Getting started

Getting started Start by loading in your pandas DataFrame, e.g. by using

import numpy as np
import pandas as pd
from pandas_profiling import ProfileReport

df = pd.DataFrame(np.random.rand(100, 5), columns=["a", "b", "c", "d", "e"])

To generate the report, run:

profile = ProfileReport(df, title="Pandas Profiling Report")

Explore deeper

You can configure the profile report in any way you like. The example code below loads the explorative configuration file, that includes many features for text (length distribution, word distribution and character/unicode information), files (file size, creation time) and images (dimensions, exif information). If you are interested what exact settings were used, you can compare with the default configuration file.

profile = ProfileReport(df, title="Pandas Profiling Report", explorative=True)

Learn more about configuring pandas-profiling on the Advanced Usage page.

Jupyter notebook

We recommend generating reports interactively by using the Jupyter notebook.
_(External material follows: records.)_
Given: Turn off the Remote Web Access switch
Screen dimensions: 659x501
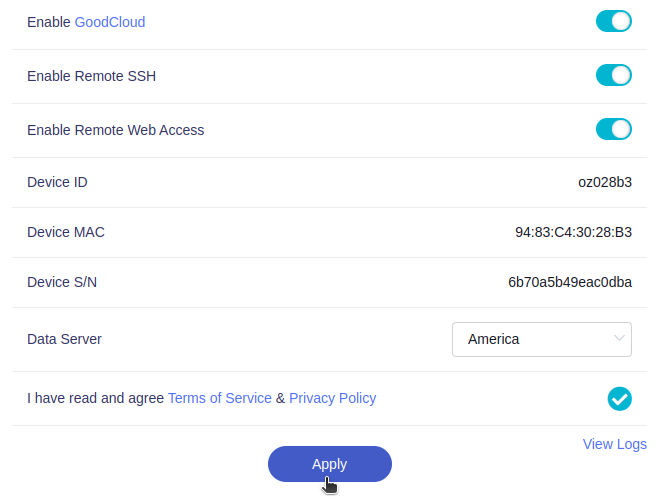Looking at the screenshot, I should click(613, 129).
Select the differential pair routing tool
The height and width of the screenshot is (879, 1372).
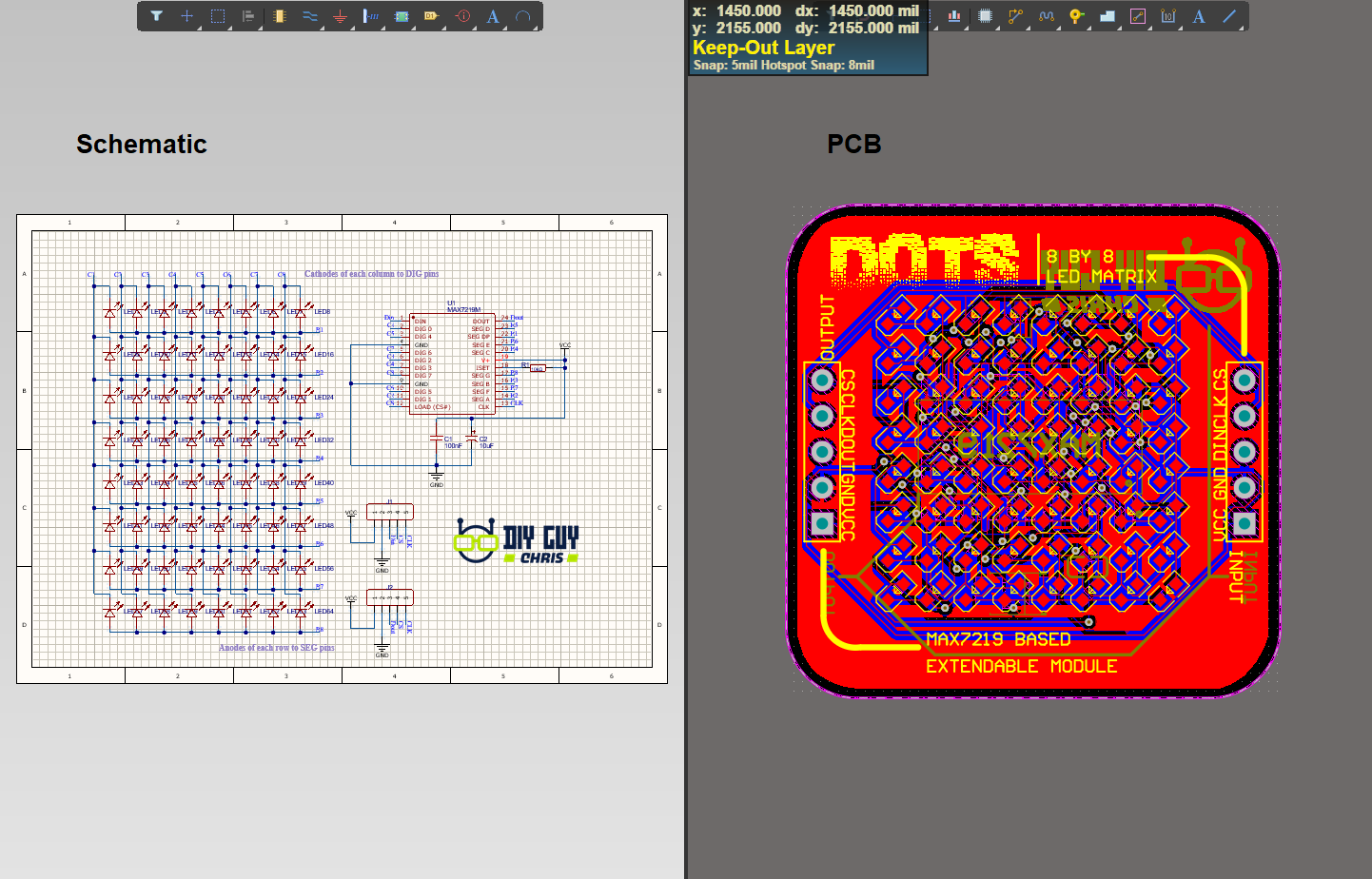pyautogui.click(x=1047, y=16)
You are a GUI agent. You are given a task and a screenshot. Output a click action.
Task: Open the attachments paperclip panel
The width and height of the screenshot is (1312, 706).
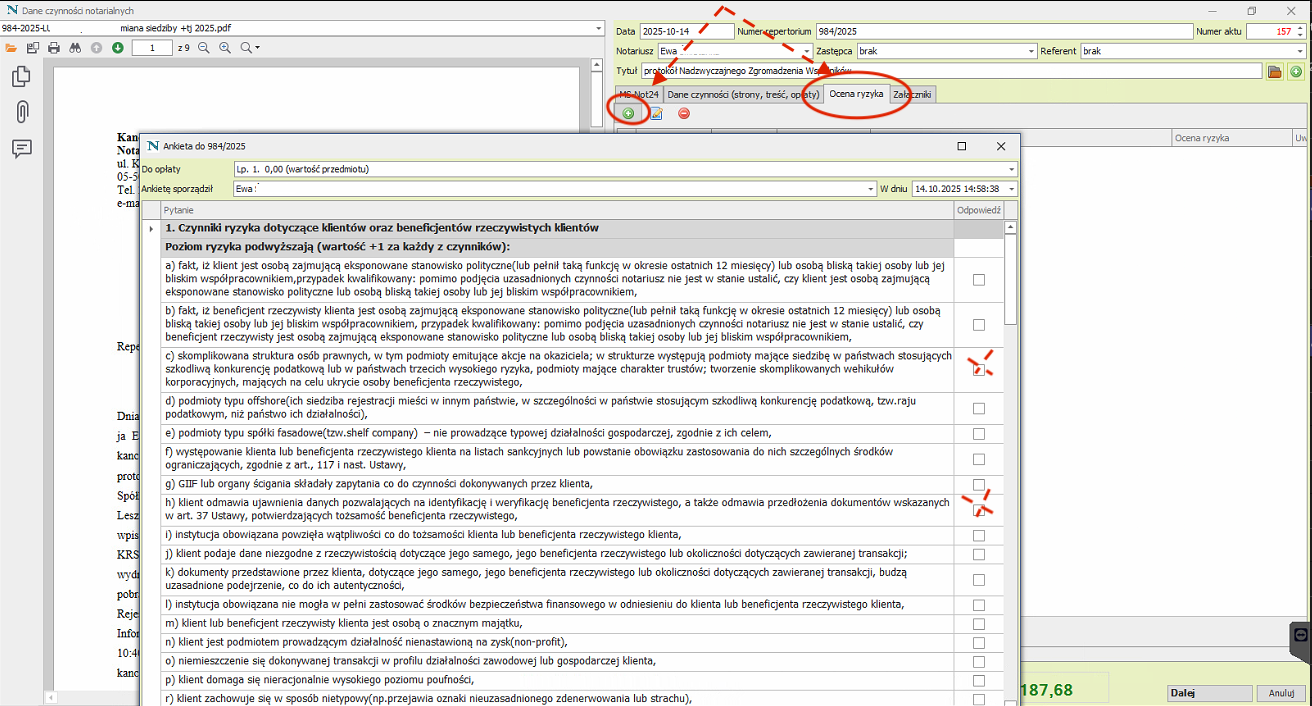coord(21,112)
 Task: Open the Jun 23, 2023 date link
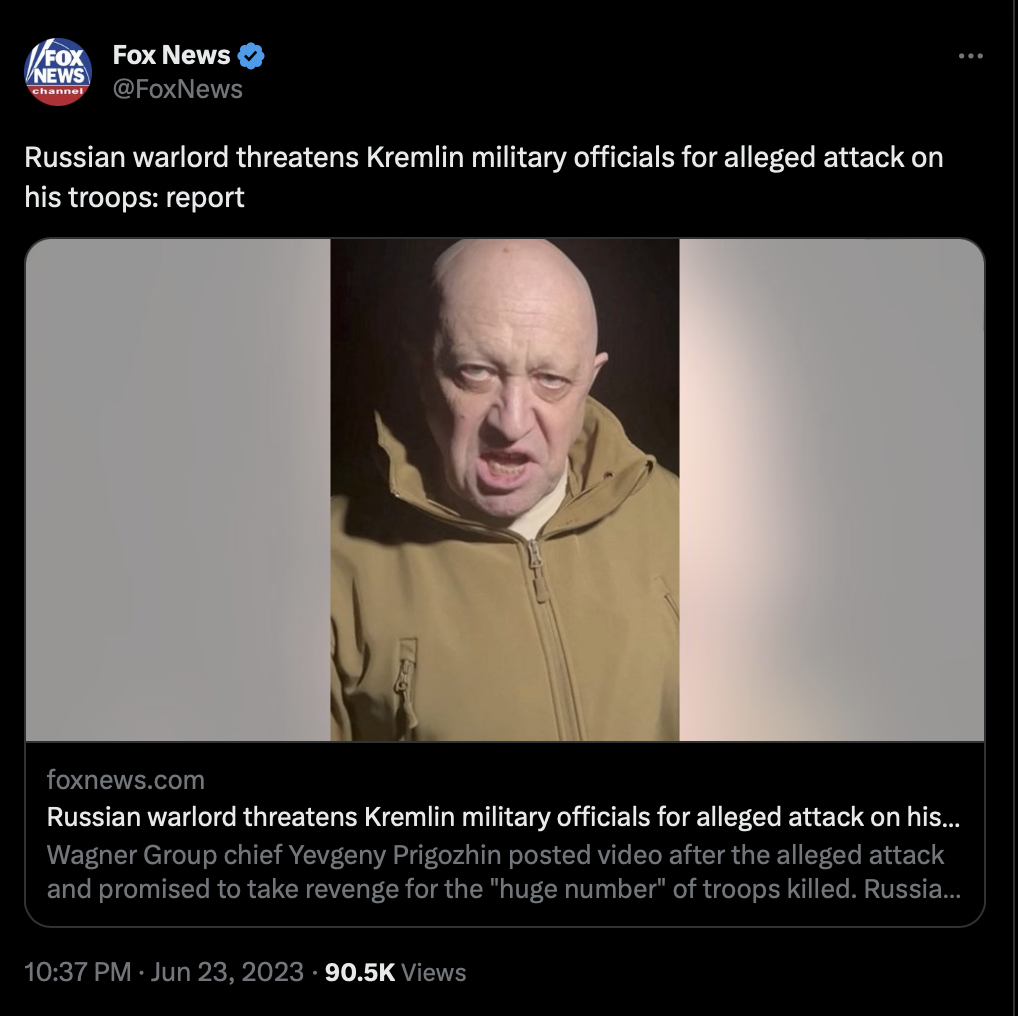pos(227,972)
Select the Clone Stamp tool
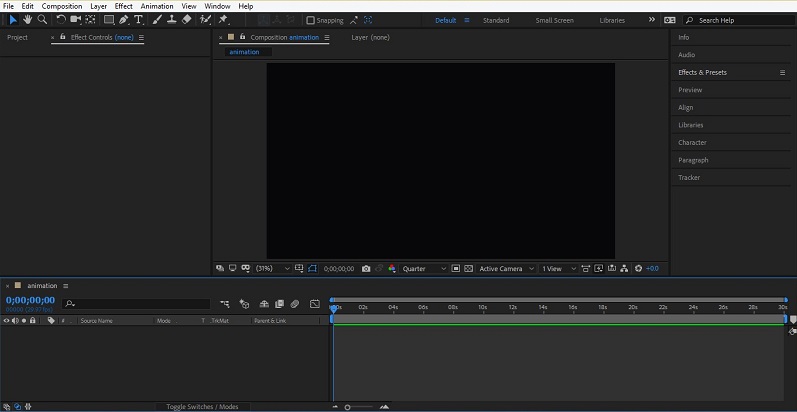Image resolution: width=797 pixels, height=412 pixels. pyautogui.click(x=171, y=19)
There are two interfaces (see animations below): through widgets and through a HTML report.

../_images/widgets.gif

This is achieved by simply displaying the report. In the Jupyter Notebook, run:

profile.to_widgets()

The HTML report can be included in a Jupyter notebook:

../_images/iframe.gif

Run the following code:

profile.to_notebook_iframe()

Saving the report

If you want to generate a HTML report file, save the ProfileReport to an object and use the to_file() function:

profile.to_file("your_report.html")

Alternatively, you can obtain the data as json:

# As a string
json_data = profile.to_json()

# As a file
profile.to_file("your_report.json")

Command line usage

For standard formatted CSV files that can be read immediately by pandas, you can use the pandas_profiling executable. Run

pandas_profiling -h

for information about options and arguments.